L'interactionnisme a connu un succès important en France, à tel point que les méthodes d'observation et de construction théorique sur lesquels les auteurs américains réfléchissaient ont souvent été suivies au pied de la lettre. L'ethnométhodologie enfin, fortement inspirée de la sociologie phénoménologique va durablement marquer la sociologie américaine (et européenne) en opérant un renversement radical avec la sociologie classique. Comme nous l'avons fait remarquer, une des caractéristiques de la sociologie au cours du XIXe siècle et du XXe siècle est la tendance vers une institutionnalisation croissante et une séparation de plus en plus importante vis-à-vis de l'objet d'étude.
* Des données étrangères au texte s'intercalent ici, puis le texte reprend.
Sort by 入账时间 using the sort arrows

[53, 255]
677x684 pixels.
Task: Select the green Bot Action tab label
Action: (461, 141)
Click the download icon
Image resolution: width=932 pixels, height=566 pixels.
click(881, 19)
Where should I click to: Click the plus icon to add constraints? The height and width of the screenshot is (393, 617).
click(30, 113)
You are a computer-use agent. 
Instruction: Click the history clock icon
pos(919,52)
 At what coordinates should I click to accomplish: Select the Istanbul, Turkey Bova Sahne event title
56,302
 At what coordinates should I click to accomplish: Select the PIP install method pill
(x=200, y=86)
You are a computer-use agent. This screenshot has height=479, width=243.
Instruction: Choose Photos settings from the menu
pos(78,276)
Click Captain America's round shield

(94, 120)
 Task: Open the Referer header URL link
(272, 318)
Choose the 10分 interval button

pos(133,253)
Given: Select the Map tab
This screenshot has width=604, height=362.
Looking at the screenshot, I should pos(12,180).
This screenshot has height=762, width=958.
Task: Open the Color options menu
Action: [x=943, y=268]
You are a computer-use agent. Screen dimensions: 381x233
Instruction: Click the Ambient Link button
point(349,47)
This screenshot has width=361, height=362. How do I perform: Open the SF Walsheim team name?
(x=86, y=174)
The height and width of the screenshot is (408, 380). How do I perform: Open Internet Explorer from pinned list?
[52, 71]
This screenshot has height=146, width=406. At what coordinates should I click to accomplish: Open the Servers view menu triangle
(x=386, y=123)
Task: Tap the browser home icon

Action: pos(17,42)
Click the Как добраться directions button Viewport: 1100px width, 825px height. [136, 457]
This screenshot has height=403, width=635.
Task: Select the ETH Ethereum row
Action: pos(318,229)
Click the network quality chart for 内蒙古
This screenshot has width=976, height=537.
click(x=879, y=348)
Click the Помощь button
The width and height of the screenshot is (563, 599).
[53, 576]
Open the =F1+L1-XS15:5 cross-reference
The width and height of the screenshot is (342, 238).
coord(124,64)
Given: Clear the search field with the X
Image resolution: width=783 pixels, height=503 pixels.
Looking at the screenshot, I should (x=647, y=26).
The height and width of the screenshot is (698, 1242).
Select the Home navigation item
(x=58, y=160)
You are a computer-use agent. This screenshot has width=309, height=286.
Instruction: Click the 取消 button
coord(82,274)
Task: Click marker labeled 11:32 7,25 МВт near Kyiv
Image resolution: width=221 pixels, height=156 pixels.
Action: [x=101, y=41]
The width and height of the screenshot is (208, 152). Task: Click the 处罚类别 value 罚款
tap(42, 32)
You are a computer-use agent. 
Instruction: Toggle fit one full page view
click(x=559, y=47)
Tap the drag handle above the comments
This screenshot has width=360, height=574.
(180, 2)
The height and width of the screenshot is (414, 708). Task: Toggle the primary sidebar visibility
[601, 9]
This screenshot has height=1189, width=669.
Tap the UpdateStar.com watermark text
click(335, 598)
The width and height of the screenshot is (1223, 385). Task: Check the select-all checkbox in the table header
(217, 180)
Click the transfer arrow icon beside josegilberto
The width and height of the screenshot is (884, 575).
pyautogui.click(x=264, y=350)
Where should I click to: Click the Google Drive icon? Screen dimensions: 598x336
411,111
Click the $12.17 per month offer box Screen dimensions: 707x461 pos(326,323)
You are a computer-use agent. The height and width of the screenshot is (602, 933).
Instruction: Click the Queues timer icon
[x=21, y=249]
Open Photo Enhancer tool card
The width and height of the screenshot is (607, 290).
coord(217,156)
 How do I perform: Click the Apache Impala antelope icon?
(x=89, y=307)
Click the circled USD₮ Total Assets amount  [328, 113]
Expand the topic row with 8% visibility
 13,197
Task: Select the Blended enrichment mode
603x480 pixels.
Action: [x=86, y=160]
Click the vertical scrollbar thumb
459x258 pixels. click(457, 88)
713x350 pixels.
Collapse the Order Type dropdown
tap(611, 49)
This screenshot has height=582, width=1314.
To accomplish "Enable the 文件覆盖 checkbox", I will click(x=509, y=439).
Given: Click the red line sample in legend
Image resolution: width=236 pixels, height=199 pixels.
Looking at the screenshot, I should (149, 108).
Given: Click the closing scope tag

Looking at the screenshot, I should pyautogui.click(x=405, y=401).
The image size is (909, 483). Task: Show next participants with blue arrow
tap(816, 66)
La sociologie tend vers un professionnalisme croissant et éloigne de plus en plus les profanes de la possibilité de la pratiquer. Garfinkel rejette purement et simplement cette perspective. Il n'y a pas selon lui de coupure nette entre la sociologie profane (ensemble des raisonnements sociologiques pratiques utilisés par les acteurs pour comprendre leur environnement) et la sociologie professionnelle. En effet, la construction du monde social est rendue possible par des savoir-faire, des procédures, des règles de conduites dont le sociologue n'a pas le monopole en termes de connaissance. Les acteurs sont donc les premiers sociologues, notamment par le fait de la réflexivité du langage; en communiquant sur le monde, ils décrivent le monde et le mettent en forme (d'où l'insistance des ethnométhodologues sur le langage). Cette idée a semble-t-il été inspirée à Garfinkel au contact des philosophies de Wittgenstein et de Merleau-Ponty. Le monde social est ordonné selon des procédures, des méthodes, des connaissances que les acteurs partagent d'un commun accord, selon un sens commun. L'ethnométhodologie en fin de compte redonne ses lettres de noblesses à une sociologie active qui apprend en se confrontant au terrain, et non pas forcément en fonction de méthodes ou d'intentions prédéterminées.

Si la sociologie américaine a dominé la sociologie européenne après la seconde guerre mondiale (elle sera introduite en France par des sociologues partis se former là-bas : Crozier, Touraine, Boudon, Morin, ...), au cours des années 80 et 90, le pôle tend à se déplacer lentement vers l'Europe, et le « boom » intellectuel des années 50 et 60 laisse place à des recherches plus encadrées. Cependant en ce début de XXIe siècle, elle semble s'être engagée dans une nouvelle dynamique qui prend trois directions complémentaires : la sociologie des genres, la sociologie historique et la sociologie économique.

La pensée structuraliste et marxiste en Europe.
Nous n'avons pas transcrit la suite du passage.